裂隙岩含水层污染探测多分集阵列探地雷达技术

Fractured-rock aquifers are widely distributed near land surface and are highly susceptible to contamination from human activities. The research on ground-penetration radar (GPR）technologies for characterization and monitoring of contamination in fractured-rock aquifers, is of great significance in guaranteeing China's groundwater safety and promoting the nation's green ecology development. Because of the complex heterogeneity of fractured rock aquifers and the deficiency in data acquisition and processing methods, the existed GPR technologies are not able to cost-effectively infer fracture and fracture-zone locations, orientations and properties, and it is still difficult to develop informed interpretation of geophysical results. With specific applications oriented like characterization and monitoring of contamination in fractured-rock aquifers, this project is based on the existed research of our project group in hidden heterogeneity target detection and imaging. Closely following the development trend of high accurate GPR and intelligent GPR, and to counteract non- linearity and ill-posedness issues of inverse scattering problems in wideband GPR subsurface imaging, our project group aims at further researches on multiple diversity array GPR detection and imaging methods appropriate for characterization and monitoring of fractures and contamination in fractured-rock aquifers. By joint optimized design of transmit waveforms in multiple diversity array and establishing tensorization analysis models of the received returns, the corresponding detection and imaging methods are investigated with the thought of cognitive radar and deep learning. multiple diversity array GPR detection and imaging methods appropriate for characterization and monitoring of fractures and contamination in fractured-rock aquifers can then be systematically proposed. This project is expected to obtain original findings in qualitative or quantitative interpretation of GPR geophysical results and relevant signal and information processing methods. The research of this project can prospectively provide the key fundamentals to design the advanced GPR equipments of characterization and monitoring of contamination in fractured-rock aquifers.

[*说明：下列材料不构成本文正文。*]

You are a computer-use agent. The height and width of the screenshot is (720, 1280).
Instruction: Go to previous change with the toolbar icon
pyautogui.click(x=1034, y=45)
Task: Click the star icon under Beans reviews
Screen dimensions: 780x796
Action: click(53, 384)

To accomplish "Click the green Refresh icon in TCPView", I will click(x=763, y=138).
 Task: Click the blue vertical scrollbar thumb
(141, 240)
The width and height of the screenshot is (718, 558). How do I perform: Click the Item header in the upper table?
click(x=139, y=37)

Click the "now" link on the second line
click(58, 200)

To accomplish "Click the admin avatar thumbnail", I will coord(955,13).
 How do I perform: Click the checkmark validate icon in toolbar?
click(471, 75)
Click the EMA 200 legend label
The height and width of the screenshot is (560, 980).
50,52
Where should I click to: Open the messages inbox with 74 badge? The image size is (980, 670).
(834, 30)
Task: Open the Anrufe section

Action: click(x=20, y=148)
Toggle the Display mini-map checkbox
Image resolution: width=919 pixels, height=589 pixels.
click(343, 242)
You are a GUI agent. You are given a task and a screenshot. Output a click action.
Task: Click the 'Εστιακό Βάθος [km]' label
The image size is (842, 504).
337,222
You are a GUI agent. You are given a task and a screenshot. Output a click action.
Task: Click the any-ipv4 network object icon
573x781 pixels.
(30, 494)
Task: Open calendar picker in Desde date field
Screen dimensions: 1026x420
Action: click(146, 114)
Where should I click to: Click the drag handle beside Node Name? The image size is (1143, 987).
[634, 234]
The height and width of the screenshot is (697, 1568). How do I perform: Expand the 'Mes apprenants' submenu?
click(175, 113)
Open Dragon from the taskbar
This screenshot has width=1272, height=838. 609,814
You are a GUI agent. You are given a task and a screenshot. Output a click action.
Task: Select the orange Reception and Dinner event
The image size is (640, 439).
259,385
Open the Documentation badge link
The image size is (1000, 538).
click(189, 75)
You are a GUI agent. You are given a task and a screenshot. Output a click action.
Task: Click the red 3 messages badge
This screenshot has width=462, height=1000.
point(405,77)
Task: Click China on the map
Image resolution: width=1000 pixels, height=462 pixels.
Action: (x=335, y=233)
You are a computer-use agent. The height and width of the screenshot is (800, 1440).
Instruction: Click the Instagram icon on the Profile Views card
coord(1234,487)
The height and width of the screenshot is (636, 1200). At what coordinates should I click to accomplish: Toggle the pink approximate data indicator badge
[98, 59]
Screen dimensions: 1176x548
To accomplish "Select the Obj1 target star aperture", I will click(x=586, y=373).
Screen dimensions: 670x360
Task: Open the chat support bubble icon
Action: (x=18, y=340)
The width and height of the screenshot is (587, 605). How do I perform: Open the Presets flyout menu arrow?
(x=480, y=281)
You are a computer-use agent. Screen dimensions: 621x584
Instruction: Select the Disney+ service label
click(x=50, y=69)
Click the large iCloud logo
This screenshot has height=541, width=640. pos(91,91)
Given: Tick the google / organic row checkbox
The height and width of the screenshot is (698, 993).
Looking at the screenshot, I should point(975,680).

裂隙岩含水层广泛分布在地表附近,极易受到人类活动的污染，开展GPR监测技术研究, 对保障我国地下水安全、促进绿色生态发展具有十分重要意义.由于地下裂隙岩含水层复杂的非均匀性及信息获取和处理方法的局限性,现有GPR技术无法有效推断裂隙的位置、走向及特性,在GPR结果智能解译方面也存在困难.本项目组拟在长期开展地下隐藏异质体探测和成像研究的基础上, 面向GPR在地下水污染探测等具体应用,瞄准未来GPR高精度、智能化发展需求,克服宽带GPR表层逆散射成像的非线性和不确定性问题,进一步研究裂隙岩含水层污染多分集阵列GPR探测与成像技术.通过多分集阵列发射波形联合优化设计和数据张量分析模型构建,研究多分集阵列GPR认知探测裂隙岩含水层污染方法,系统提出GPR裂隙岩含水层污染探测技术,在GPR探测定量或定性分析方面取得原创性成果.本项目研究成果将为促进我国地下水污染物的监测先进设备研制提供理论基础。

主要针对宽带探地雷达（GPR）地下水污染探测的非线性和不确定性问题,开展了裂隙岩含水层污染管道化目标多分集阵列GPR探测与成像方法研究。主要研究内容包括：频率分集阵列多目标无模糊定位方法、频率分集阵列发射波形调制方法、频率分集阵列近场目标定位张量分析方法、极化频率分集阵列雷达地下目标成像方法、GPR目标图像特征双曲线检测的深度神经网络方法、GPR目标几何尺寸估计的深度神经网络方以及GPR目标介电常数估计的深度神经网络方法等。.研究了随机频率分集阵列的频率增量系数向量和目标定位模糊之间的关系，提出了基于频率增量系数代数关系的判断准则和基于目标位置关系矩阵秩的判断准则，进而对频率增量系数进行约束来实现随机置换频率分集阵列多目标无模糊定位。将FDA与阵元波形调制、多输入多输出（MIMO）、极化等结合进行目标无模糊定位和成像，提出了频偏索引调制FDA发射结构、构建了多分集FDA-MIMO阵列近场探测信号张量模型、建立了频域极化散射矩阵元素与埋地目标走向间的定量关系，并推导了相应的算法。研究了结合GPR物理机制和深度学习网络的GPR目标特征检测和参数估计方法，设计了级联结构的卷积神经网络(CNN)模型，提出了基于方向引导的特征数据补全方法，并通过分类器识别目标特征双曲线。在提取目标特征双曲线基础上，提出了直接根据目标的特征双曲线来估计其几何尺寸大小和基于模型求解和范例学习相结合的目标介电常数估计方法。通过仿真或/和实测数据对相应的理论和模型的有效性进行了验证。在GPR目标探测定量或定性分析方面取得了创新性成果，克服了宽带GPR表层逆散射成像的非线性和不确定性问题,为未来GPR高精度、智能化发展需求提供了理论和技术借鉴。